Couldn't we treat a missing option as legacy, but set the new scheduler as
the default value in all newly shipped flink-conf.yaml?

In this way, old users get the old behavior (either implicitly or
explicitly) unless they explicitly upgrade.
New users benefit from the new scheduler.

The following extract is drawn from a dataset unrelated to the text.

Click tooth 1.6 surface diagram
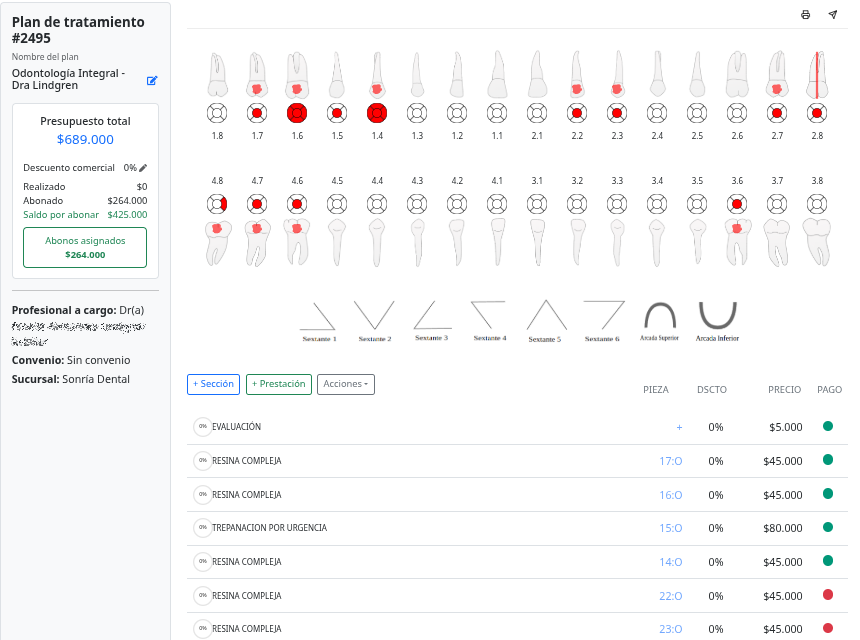This screenshot has width=860, height=640. (x=297, y=114)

On Wed, Feb 5, 2020 at 8:13 PM Gary Yao <g...@apache.org> wrote:

> It is indeed unfortunate that these issues are discovered only now. I think
> Thomas has a valid point, and we might be risking the trust of our users
> here.
>
> What are our options?
>
>     1. Document this behavior and how to work around it copiously in the
> release notes [1]
>     2. Try to restore the previous behavior
>     3. Change default value of jobmanager.scheduler to "legacy" and rollout
> the feature in 1.11
>     4. Change default value of jobmanager.scheduler to "legacy" and rollout
> the feature earliest in 1.10.1
>
> [1]
>
> https://github.com/apache/flink/pull/10997/files#diff-b84c5611825842e8f74301ca70d94d23R86
>
> On Wed, Feb 5, 2020 at 7:24 PM Stephan Ewen <se...@apache.org> wrote:
>
> > Should we make these a blocker? I am not sure - we could also clearly
> > state in the release notes how to restore the old behavior, if your setup
> > assumes that behavior.
> >
> > Release candidates for this release have been out since mid December, it
> > is a bit unfortunate that these things have been raised so late.

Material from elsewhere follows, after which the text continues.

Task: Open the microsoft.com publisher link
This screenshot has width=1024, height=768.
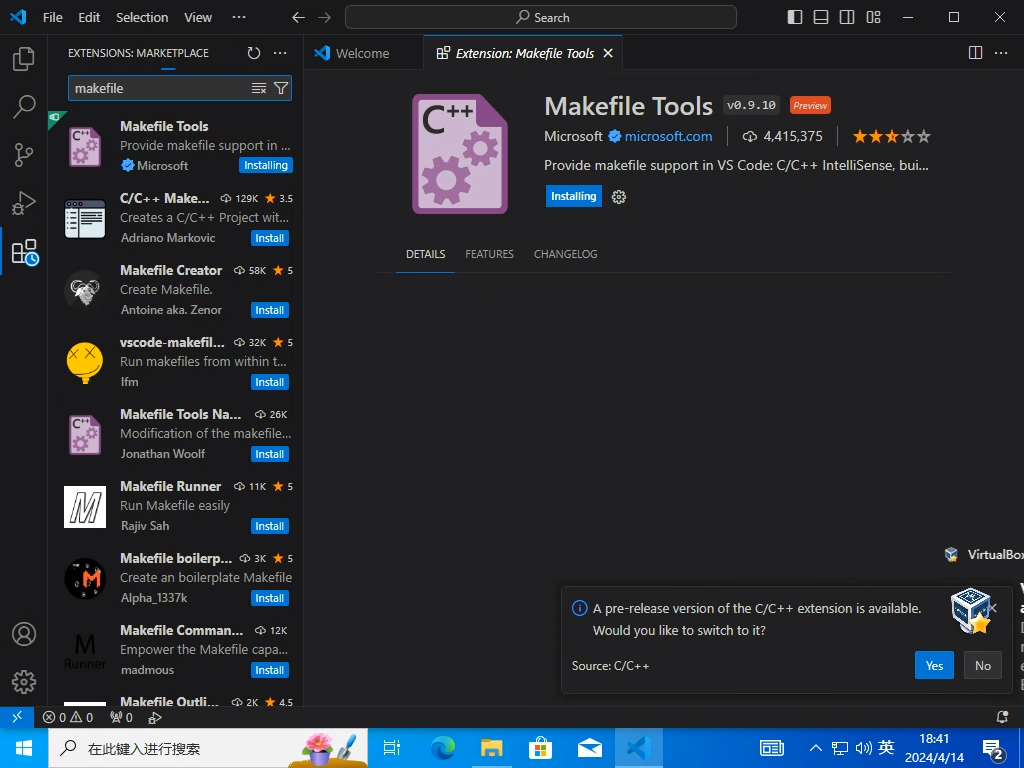Action: pyautogui.click(x=668, y=136)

> > Having these rather open ended tickets (how to re-define the existing
> > metrics in the new scheduler/failover handling) now as release blockers
> > would mean that 1.10 is indefinitely delayed.
> >
> > Are we sure we want to do that?
> >
> > On Wed, Feb 5, 2020 at 6:53 PM Thomas Weise <t...@apache.org> wrote:
> >
> >> Hi Gary,
> >>
> >> Thanks for the clarification!
> >>
> >> When we upgrade to a new Flink release, we don't start with a default
> >> flink-conf.yaml but upgrade our existing tooling and configuration.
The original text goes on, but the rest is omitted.